Therefore,$f(x)$ is continuous at $x = 1.5$.

(C) Given $\vec{a} = \hat{i} - 2\hat{j} + 3\hat{k}$.
We have $|\vec{a}|^2 = 1^2 + (-2)^2 + 3^2 = 1 + 4 + 9 = 14$.
Given $|\vec{a} - \vec{b}| = \sqrt{7}$,squaring both sides gives $|\vec{a} - \vec{b}|^2 = 7$.
Expanding the dot product,we get $|\vec{a}|^2 + |\vec{b}|^2 - 2(\vec{a} \cdot \vec{b}) = 7$.
Substitute $\vec{a} \cdot \vec{b} = |\vec{b}|^2$ into the equation:
$14 + |\vec{b}|^2 - 2|\vec{b}|^2 = 7$.
$14 - |\vec{b}|^2 = 7$.
$|\vec{b}|^2 = 14 - 7 = 7$.
Therefore,$|\vec{b}| = \sqrt{7}$.

(B) The direction cosines of a vector are given as $l = \frac{2}{3}$,$m = -\frac{1}{3}$,and $n = \frac{2}{3}$.
We know that a vector $\vec{V}$ with magnitude $|\vec{V}|$ and direction cosines $(l, m, n)$ is given by $\vec{V} = |\vec{V}|(l\hat{i} + m\hat{j} + n\hat{k})$.
Given the magnitude $|\vec{V}| = 3$.
Substituting the values,we get:
$\vec{V} = 3 \left( \frac{2}{3}\hat{i} - \frac{1}{3}\hat{j} + \frac{2}{3}\hat{k} \right)$
$\vec{V} = 2\hat{i} - \hat{j} + 2\hat{k}$.

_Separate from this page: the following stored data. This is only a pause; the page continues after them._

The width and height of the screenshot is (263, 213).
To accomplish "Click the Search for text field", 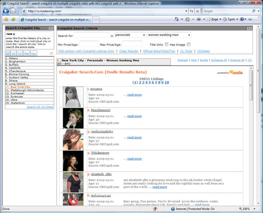I will pos(92,35).
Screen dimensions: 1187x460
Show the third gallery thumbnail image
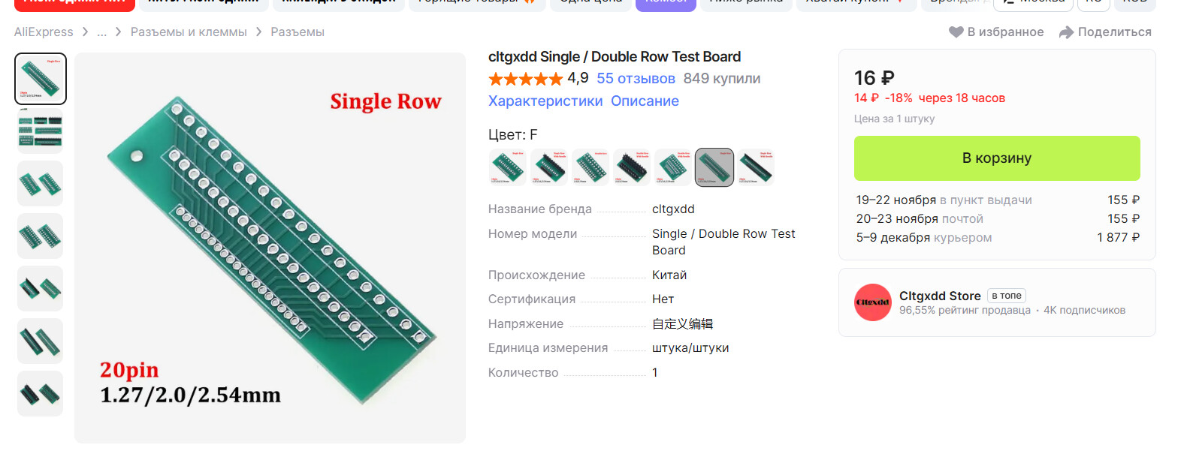point(41,184)
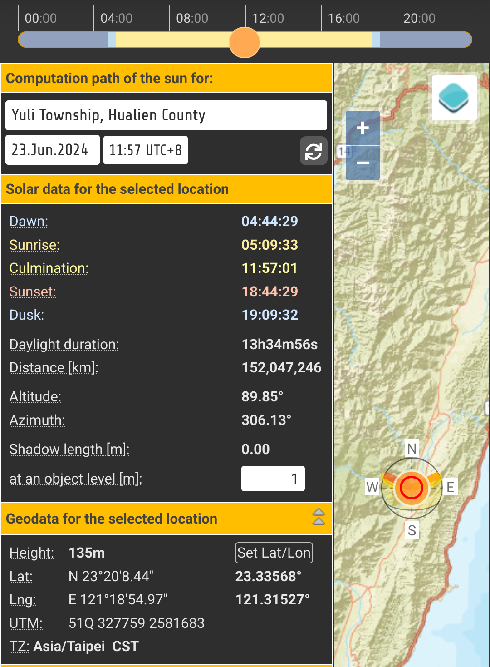Click the sun position marker on map
Screen dimensions: 490x667
(412, 488)
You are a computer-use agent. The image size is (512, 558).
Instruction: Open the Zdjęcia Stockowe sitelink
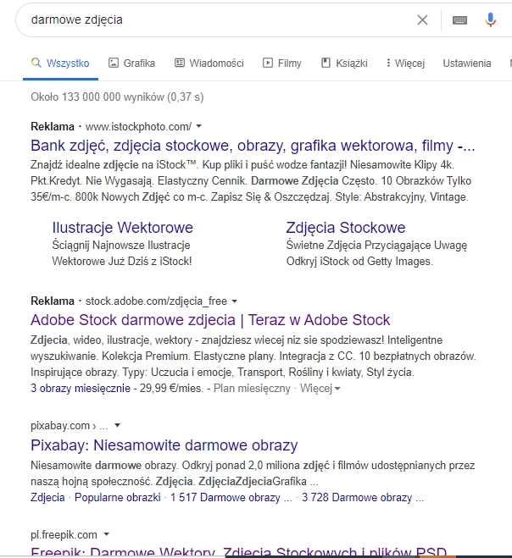click(345, 228)
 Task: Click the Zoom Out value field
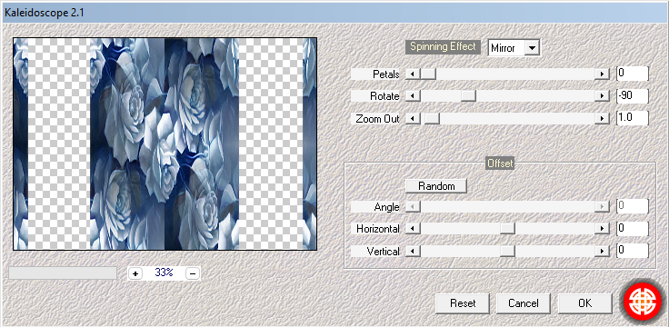[x=633, y=118]

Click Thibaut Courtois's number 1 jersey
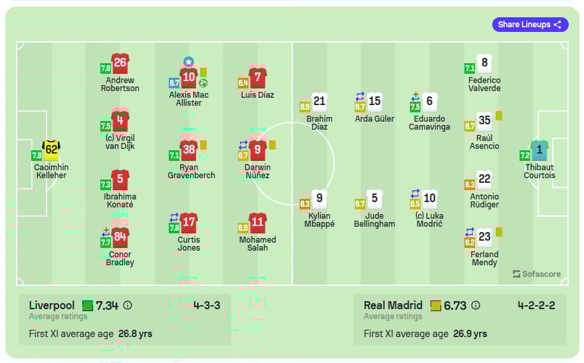pyautogui.click(x=539, y=150)

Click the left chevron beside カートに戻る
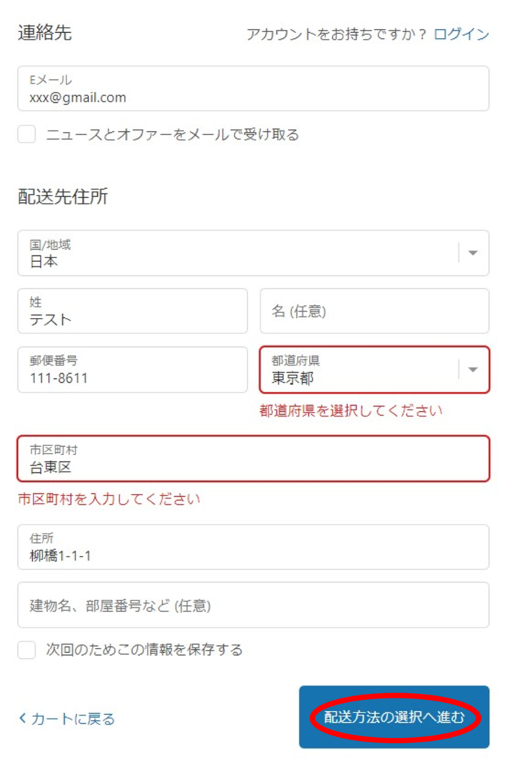22,718
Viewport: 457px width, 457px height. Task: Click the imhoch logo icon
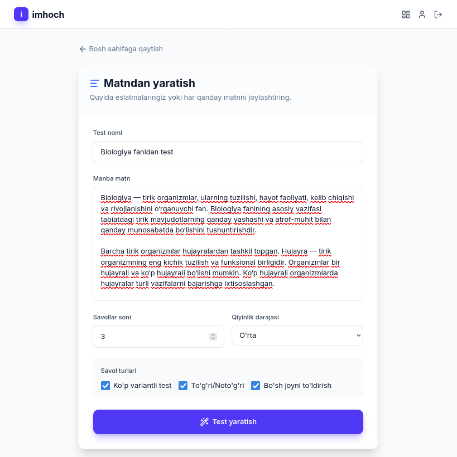click(x=21, y=14)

(B) The standard equation of a circle with a fixed radius '$a$' and variable center $(h, k)$ is given by:
$(x - h)^2 + (y - k)^2 = a^2$
Here,'$h$' and '$k$' are two arbitrary constants.
The order of a differential equation is equal to the number of independent arbitrary constants present in the general solution.
Since there are $2$ arbitrary constants,the order of the differential equation is $2$.

(D) Given the operation $ a \oplus b = a^{2} + b^{2} $.
First,calculate $ (2 \oplus 3) $:
$ 2 \oplus 3 = 2^{2} + 3^{2} = 4 + 9 = 13 $.
Now,substitute this result into the expression $ (2 \oplus 3) \oplus 4 $:
$ 13 \oplus 4 = 13^{2} + 4^{2} $.
$ 13^{2} + 4^{2} = 169 + 16 = 185 $.
Thus,the final result is $ 185 $.

(C) Given that $x=a \cos^{3} \theta$ and $y=a \sin^{3} \theta$.
First,find the derivatives with respect to $\theta$:
$\frac{dx}{d\theta} = a(3 \cos^{2} \theta)(-\sin \theta) = -3a \cos^{2} \theta \sin \theta$.
$\frac{dy}{d\theta} = a(3 \sin^{2} \theta)(\cos \theta) = 3a \sin^{2} \theta \cos \theta$.
Now,calculate $\frac{dy}{dx}$:
$\frac{dy}{dx} = \frac{dy/d\theta}{dx/d\theta} = \frac{3a \sin^{2} \theta \cos \theta}{-3a \cos^{2} \theta \sin \theta} = -\frac{\sin \theta}{\cos \theta} = -\tan \theta$.
Finally,compute $1 + (\frac{dy}{dx})^{2}$:
$1 + (-\tan \theta)^{2} = 1 + \tan^{2} \theta = \sec^{2} \theta$.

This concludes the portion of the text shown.